Task description: No pictures belong in the copy. Restate the rest of the data exactly.

= = = =

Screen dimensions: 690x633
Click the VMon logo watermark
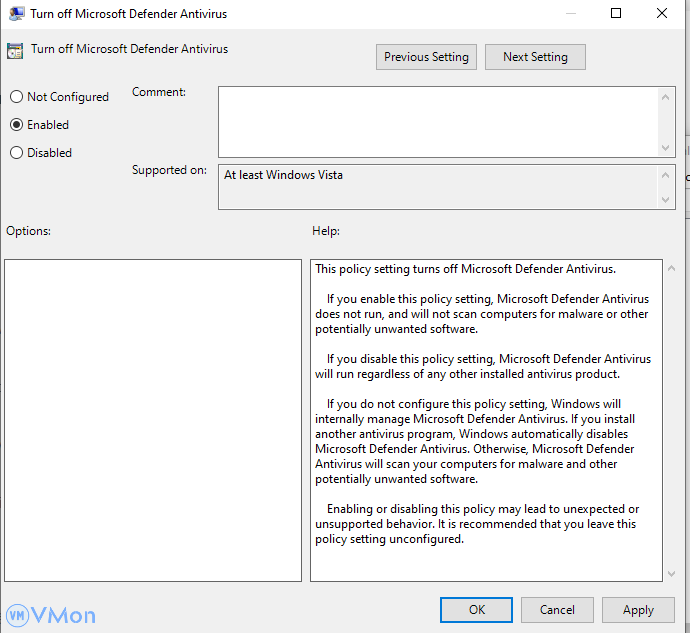click(x=51, y=614)
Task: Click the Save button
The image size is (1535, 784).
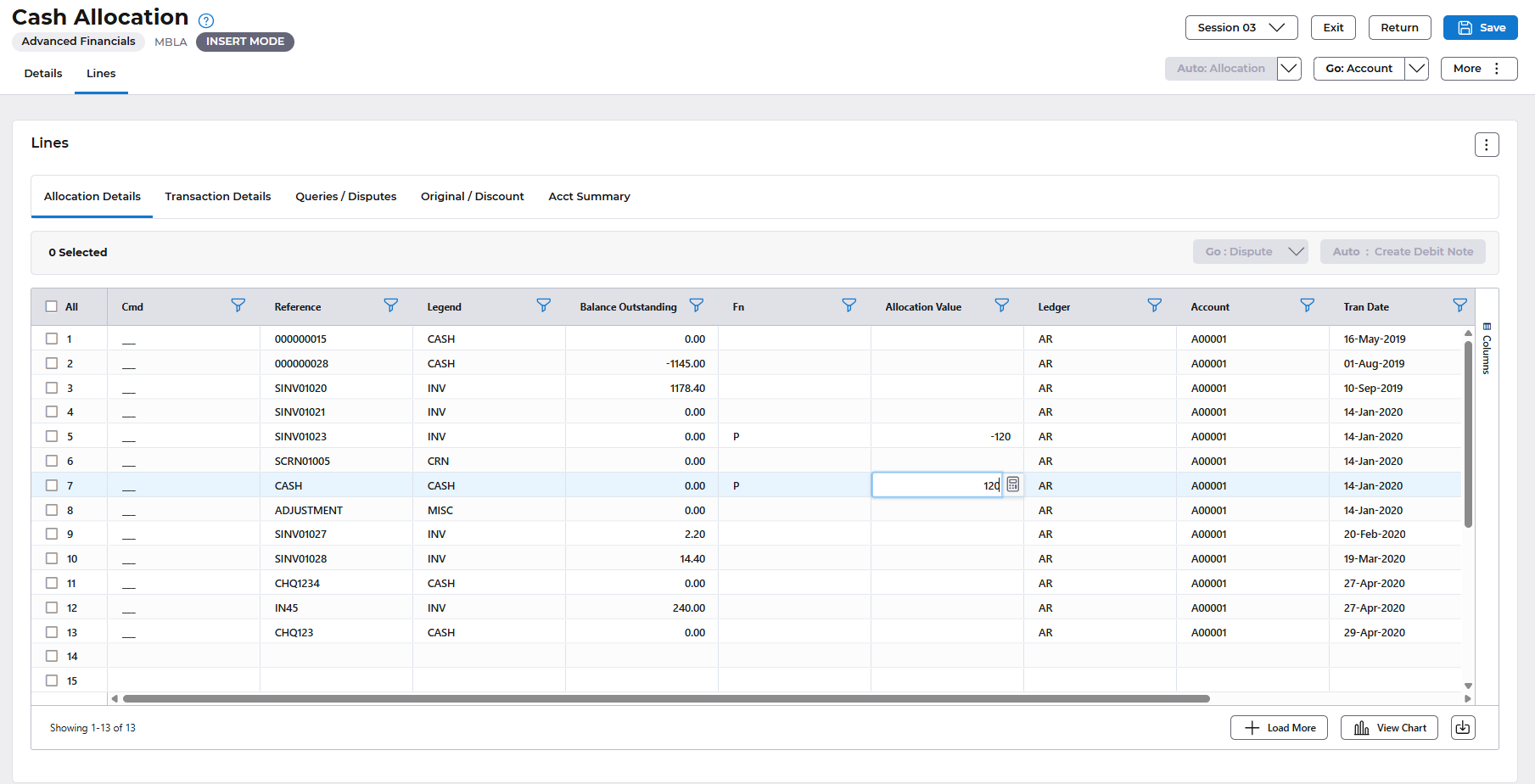Action: (1480, 28)
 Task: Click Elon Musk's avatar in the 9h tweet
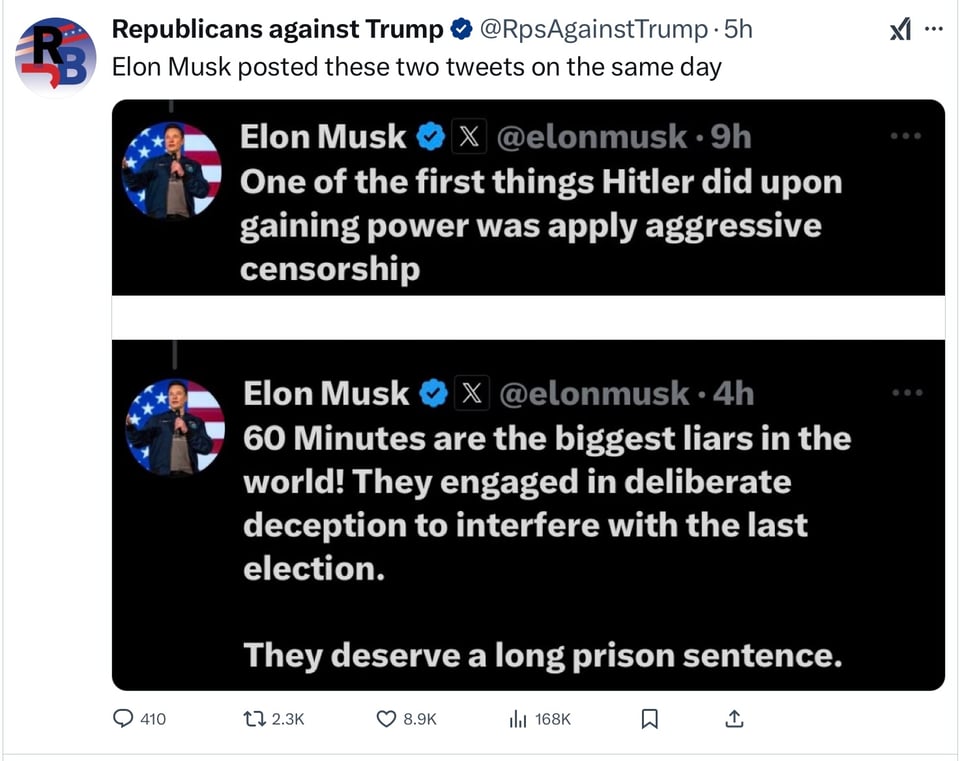(171, 171)
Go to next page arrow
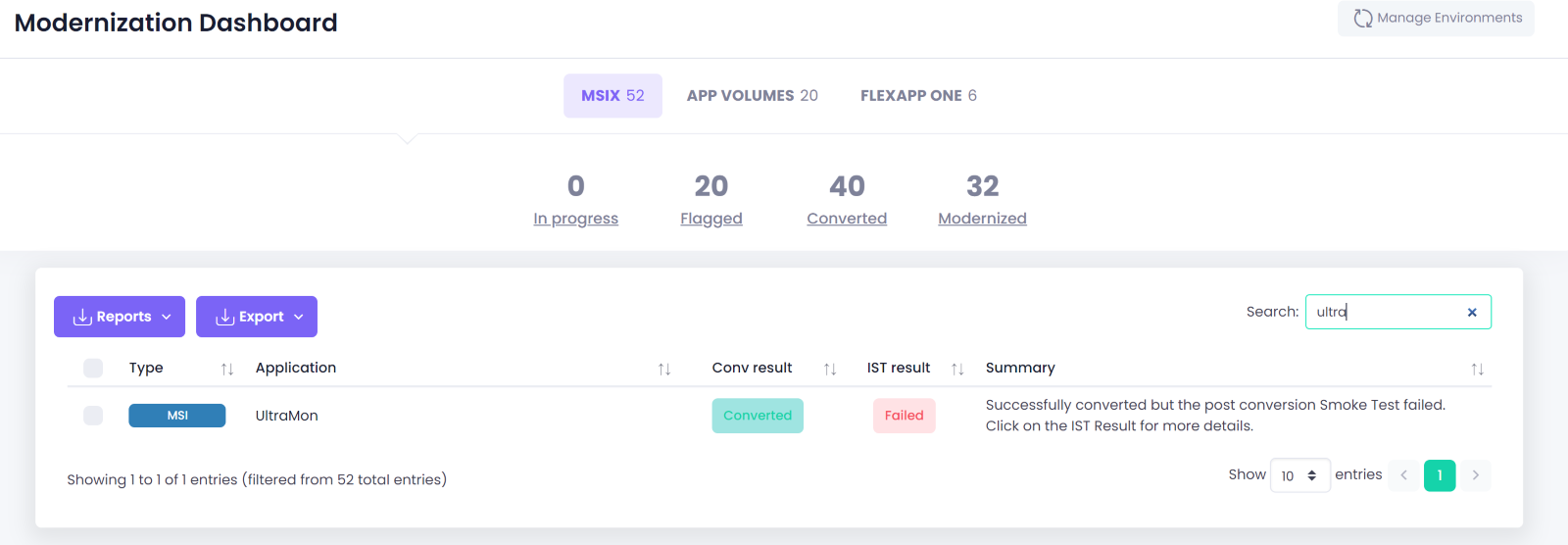This screenshot has height=545, width=1568. point(1475,475)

= = = =

Answer for this exercise:
Screen dimensions: 690x633
Click the VMon logo watermark
click(x=51, y=614)
Task: Click the Save button
The image size is (1535, 784).
Action: (1480, 28)
 Task: Click Elon Musk's avatar in the 9h tweet
(171, 171)
Go to next page arrow
This screenshot has height=545, width=1568. point(1475,475)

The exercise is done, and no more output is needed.